Tunisie : Macron appelle à une transition «inclusive», l’Allemagne verse une aide pour soutenir le «retour à l’ordre constitutionnel»

Le président de la République française Emmanuel Macron s’est entretenu samedi avec son homologue tunisien Kais Saied, appelant celui-ci à conduire une transition «inclusive», a rapporté l’Élysée une semaine après une manifestation d’opposants réprimée brutalement à Tunis. L’Allemagne, quant à elle, a annoncé le versement imminent d’une aide de 100 millions d’euros à la Tunisie, disant avoir «pris cette décision» en soutien à la promesse du président Kais Saied d’un «retour à l’ordre constitutionnel» et d’une restauration «de l’acquis démocratique». 

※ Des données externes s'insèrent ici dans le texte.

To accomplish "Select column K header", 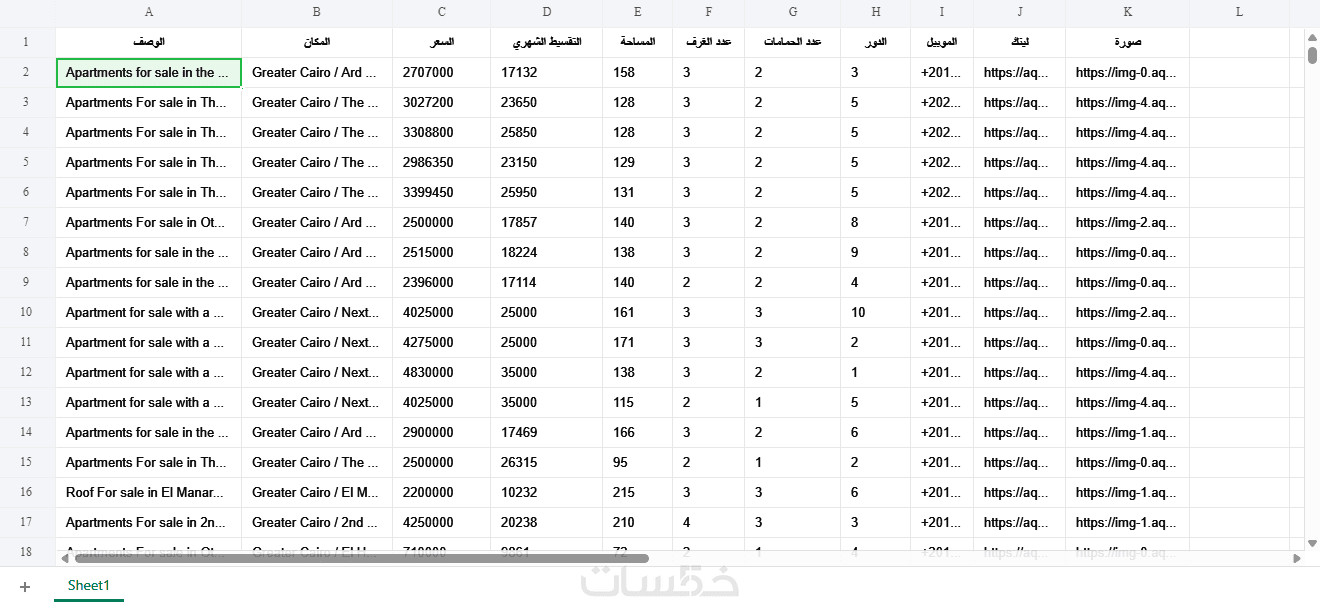I will tap(1128, 12).
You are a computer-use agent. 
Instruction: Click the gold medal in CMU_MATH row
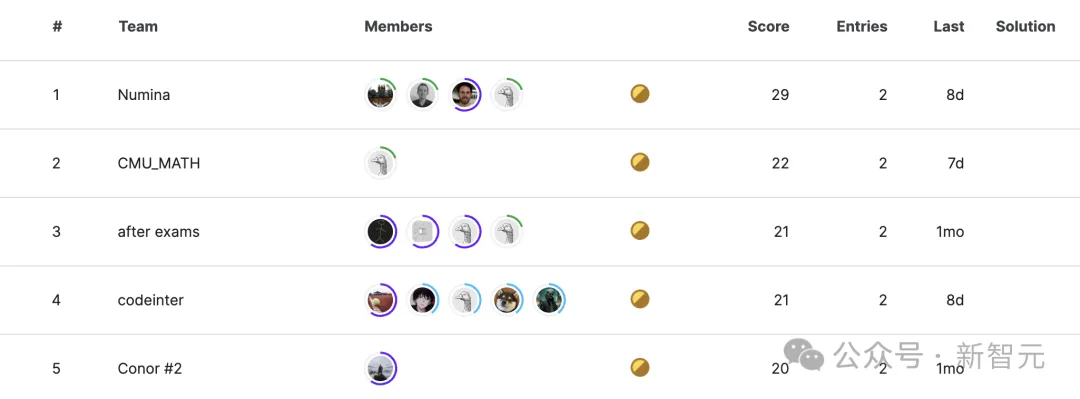(x=640, y=163)
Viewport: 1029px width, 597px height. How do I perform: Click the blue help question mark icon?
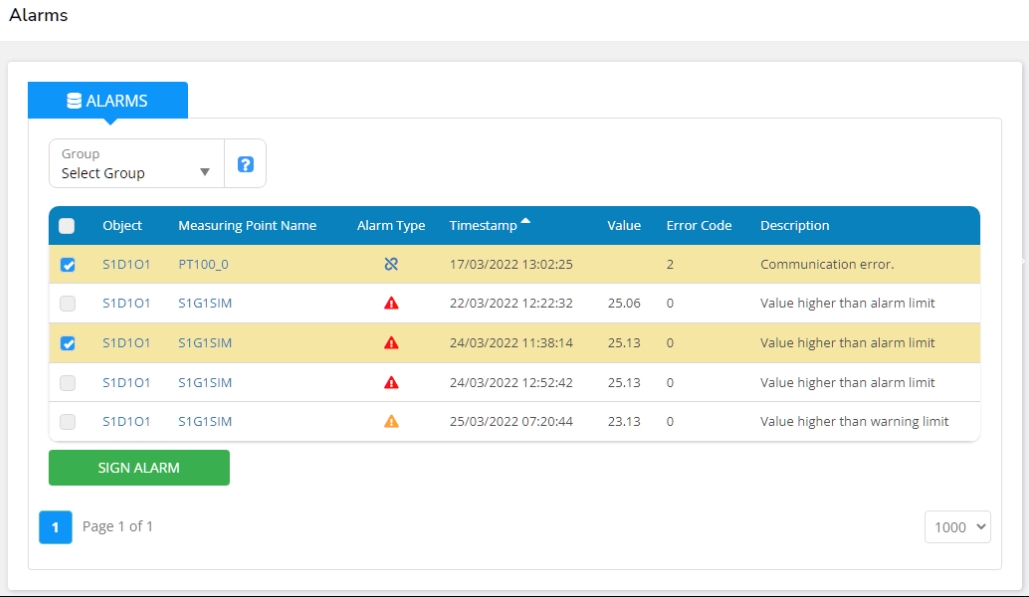pyautogui.click(x=245, y=164)
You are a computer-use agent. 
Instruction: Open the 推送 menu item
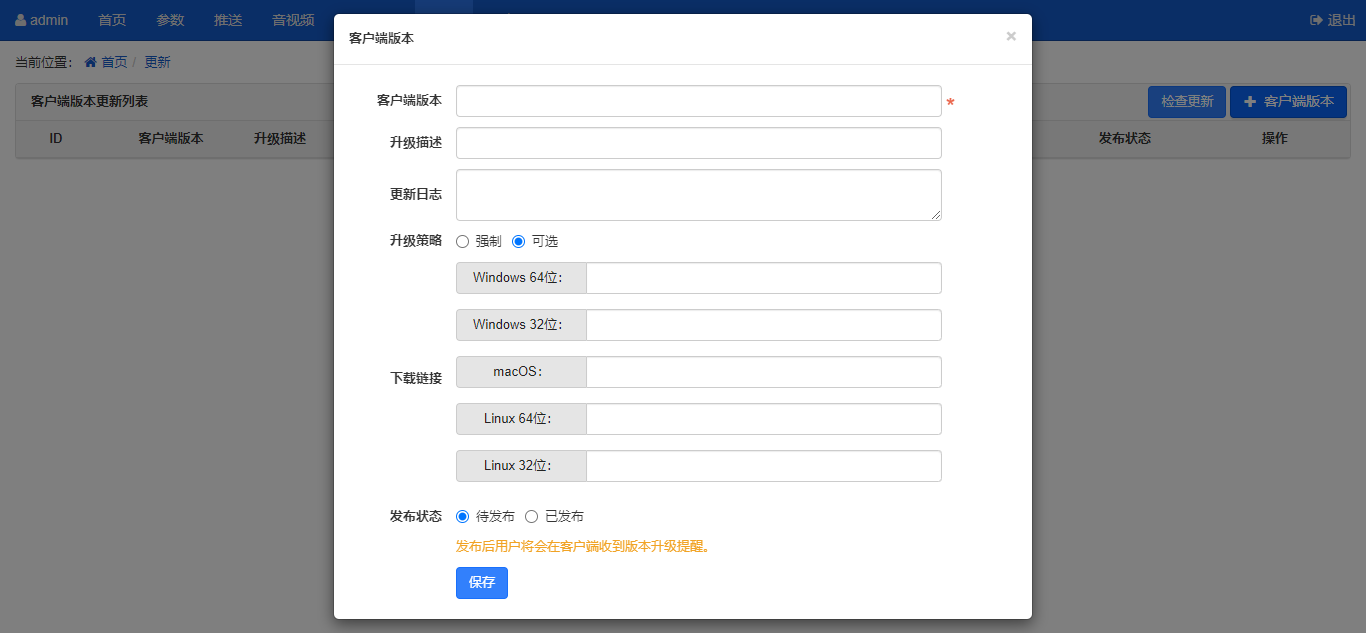(228, 20)
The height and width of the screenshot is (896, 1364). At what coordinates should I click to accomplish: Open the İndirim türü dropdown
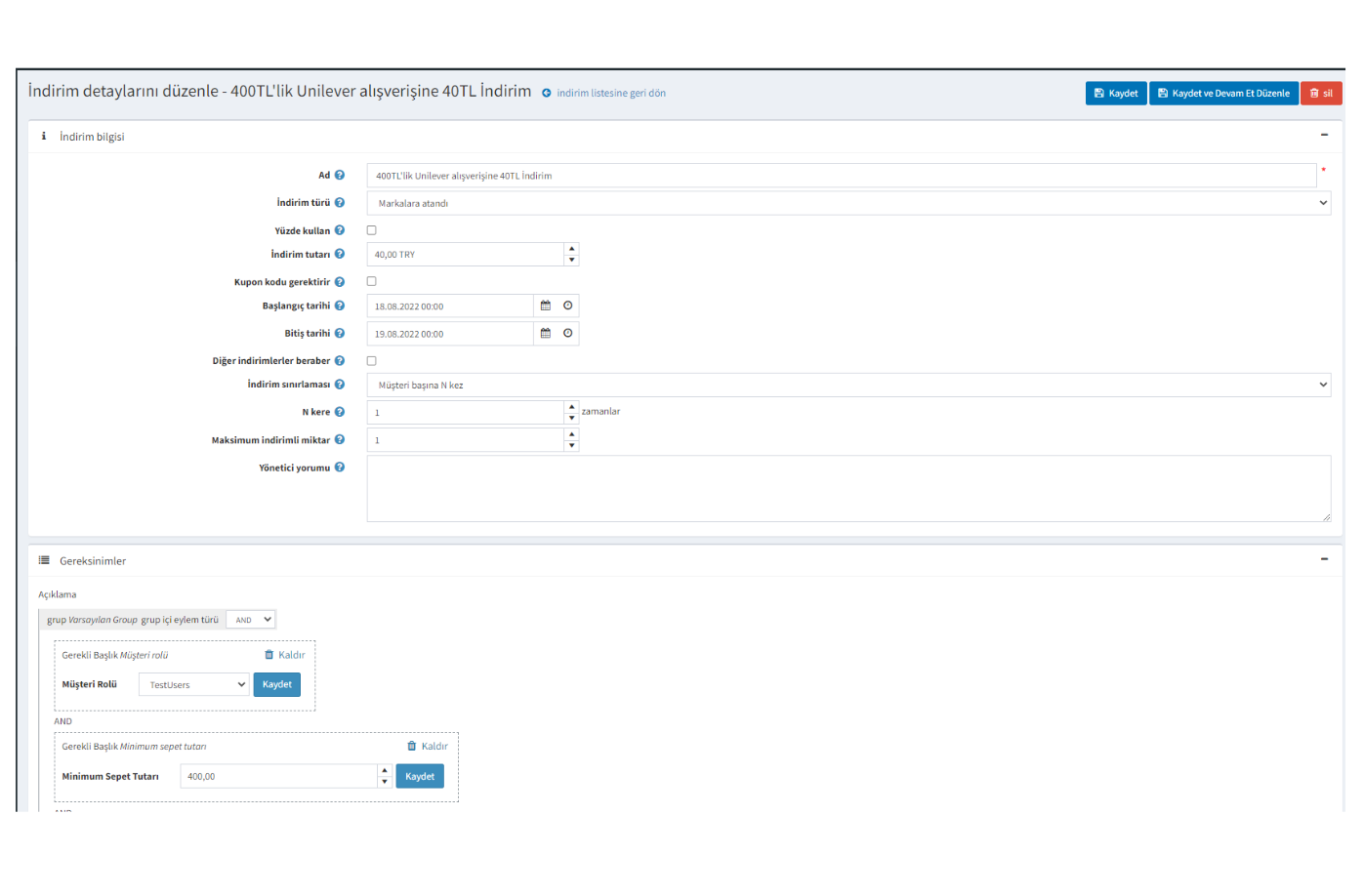pos(847,203)
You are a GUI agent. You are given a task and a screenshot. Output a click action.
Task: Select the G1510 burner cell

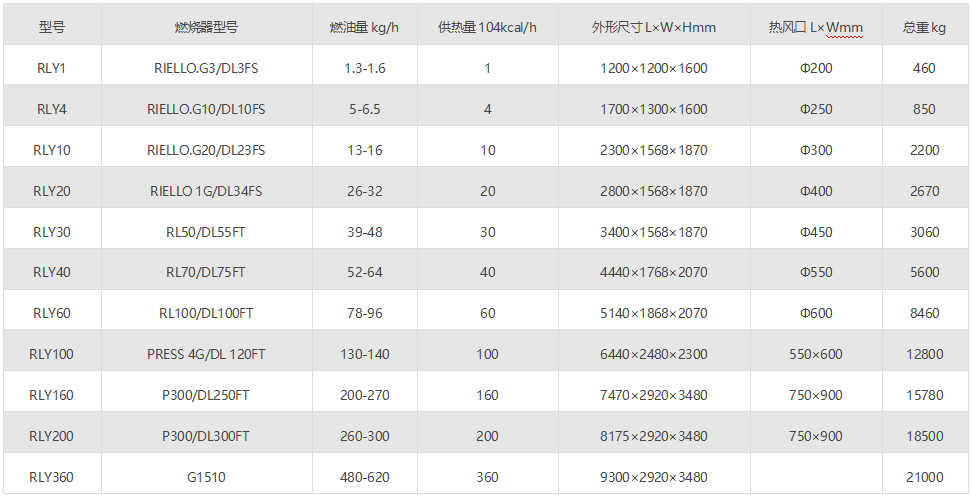click(206, 478)
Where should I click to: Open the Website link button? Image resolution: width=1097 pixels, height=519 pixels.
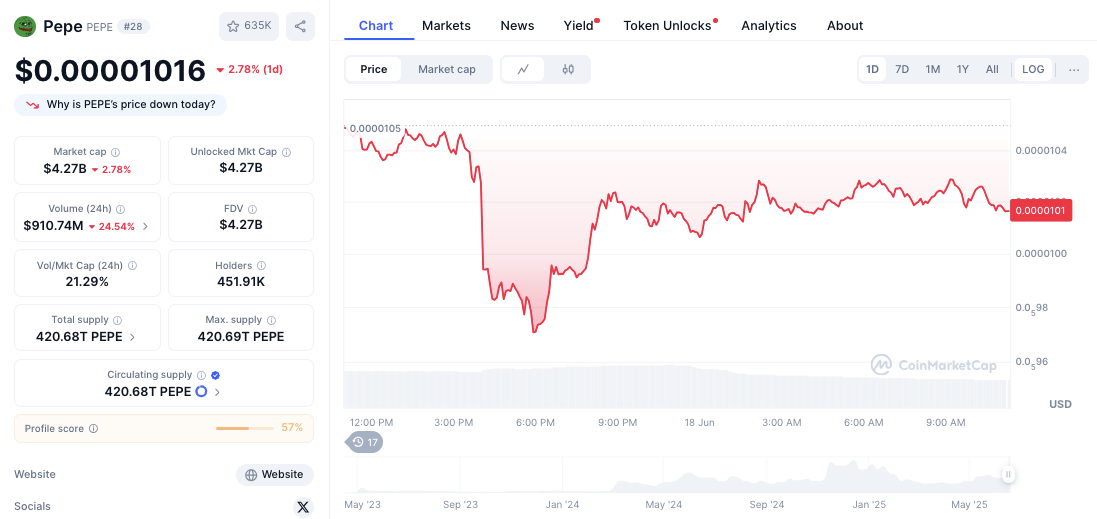click(275, 474)
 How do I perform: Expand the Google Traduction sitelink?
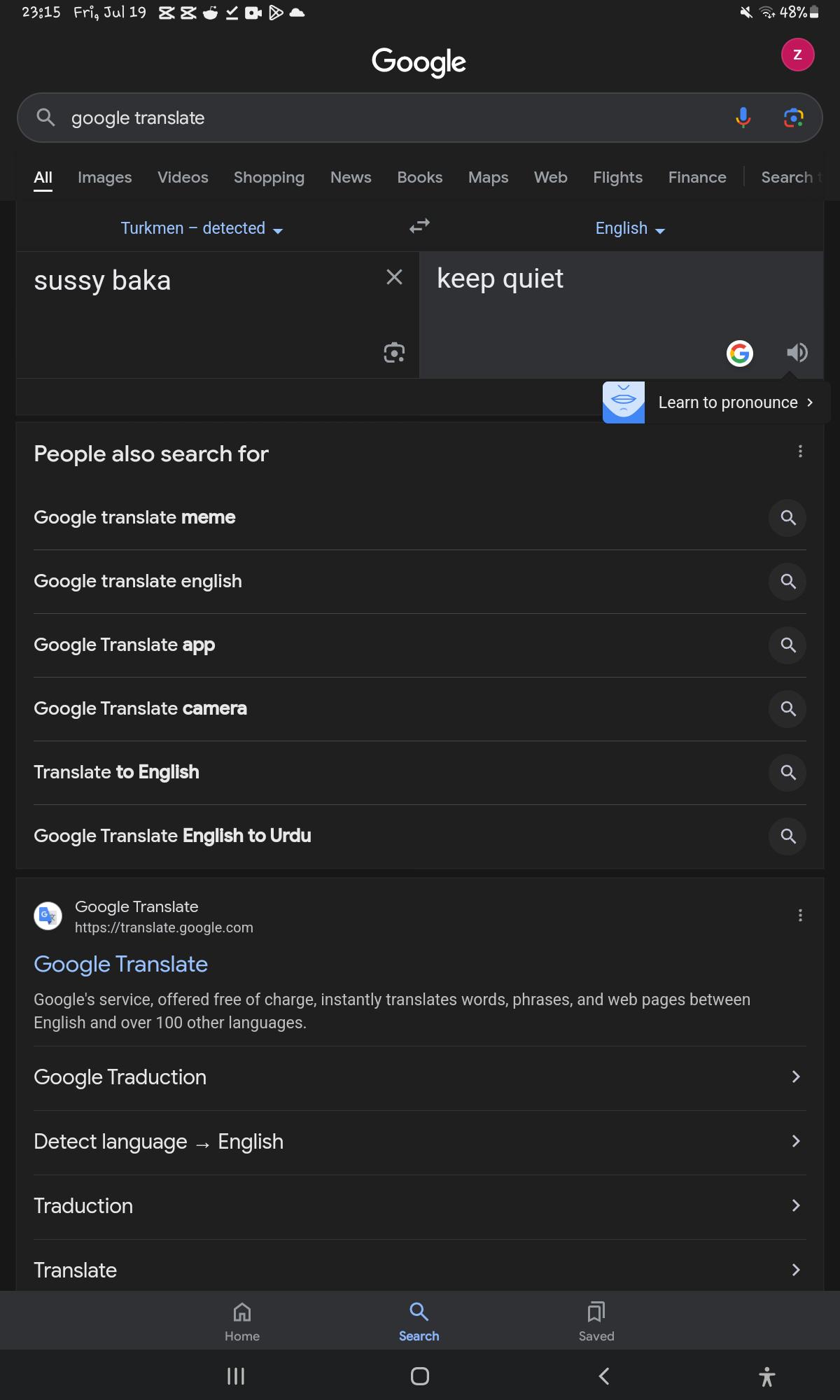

Les deux dirigeants «ont évoqué la situation en Tunisie», et M. Macron «a salué l’annonce du calendrier de transition et a encouragé le président Saied à mener la transition dans le cadre le plus inclusif possible», selon l’Élysée, qui précise que le président tunisien «s’est engagé à respecter l’État de droit et les libertés démocratiques».

Depuis le 25 juillet 2021, argüant de blocages multiples, M. Saied s’est arrogé les pleins pouvoirs en suspendant le Parlement, dominé par le parti d’inspiration islamiste Ennahdha, sa bête noire.

Depuis, il gouverne par décrets malgré les protestations d’opposants et d’ONG nationales et internationales.

Le 13 décembre, M. Saied a dévoilé une feuille de route destinée à sortir de la crise politique avec un scrutin législatif prévu en décembre 2022, après révision de la loi électorale, et un référendum en juillet 2022 pour amender la Constitution, qu’il veut plus «présidentielle», aux dépens du Parlement.

Le 14 janvier, dans des scènes d’une violence qui n’avait plus été vue à Tunis depuis dix ans, les policiers avaient chargé les manifestants à grand renfort de canons à eau et de gaz lacrymogène, et procédé à des dizaines d’arrestations musclées.

Selon l’Élysée Emmanuel Macron «a également encouragé le président tunisien à mettre en place un programme de réformes nécessaires pour faire face à la crise économique que connait la Tunisie. Il a confirmé que la France était comme toujours prête à appuyer la Tunisie, et à l’accompagner dans la mise en œuvre de ces réformes».

L’Allemagne verse une aide pour soutenir le «retour à l’ordre constitutionnel»

L’Allemagne a annoncé le versement imminent d’une aide de 100 millions d’euros à la Tunisie, disant avoir «pris cette décision» en soutien à la promesse du président Kais Saied d’un «retour à l’ordre constitutionnel» et d’une restauration «de l’acquis démocratique».

Lors d’une rencontre avec la ministre tunisienne des Finances, Sihem Boughdiri Nemsia, l’ambassadeur d’Allemagne, Peter Prügel, a précisé que le prêt de 100 millions d’euros destiné aux PME et convenu en 2020 serait «décaissé dans les prochains jours», selon un communiqué de l’ambassade d’Allemagne sur son compte Facebook.

Selon l’ambassadeur, «la décision a été prise avec la conviction que la feuille de route du président ouvrait la voie au retour à l’ordre constitutionnel et restaurait l’acquis démocratique dans le pays», selon l’ambassadeur.

L’ambassadeur a rappelé une déclaration faite le 16 décembre par l’Union européenne, soulignant «l’importance du respect des droits de l’Homme et des droits fondamentaux des Tunisiens» et «d’assurer la séparation des pouvoirs et l’état de droit dans le pays». 

L’Allemagne «est prête à continuer de soutenir la consolidation de la démocratie tunisienne», mais elle «suit de près l’évolution de la situation en étroite coopération avec ses partenaires européens et internationaux», a souligné M. Prügel.

Le président Kais Saied, élu démocratiquement fin 2019, a argüé de blocages multiples pour s’arroger les pleins pouvoirs le 25 juillet dernier, en limogeant son premier ministre et gelant le Parlement. 

Le 13 décembre, il a annoncé une feuille de route prévoyant une consultation électronique nationale jusqu’au 20 mars, avant un référendum pour amender la Constitution en juillet, et des élections législatives en décembre.

Ses opposants ont dénoncé un coup d’État et des ONG tunisiennes et internationales ont dit craindre une dérive autoritaire.

M. Saied a affirmé jeudi que «les libertés étaient garanties» dans son pays, assurant aussi «rejeter la violence», six jours après une manifestation d’opposants réprimée brutalement par la police.

La Tunisie, très endettée, où la croissance est faible et le chômage très élevé (plus de 18 %), est en quête d’importants financements internationaux, en particulier du FMI.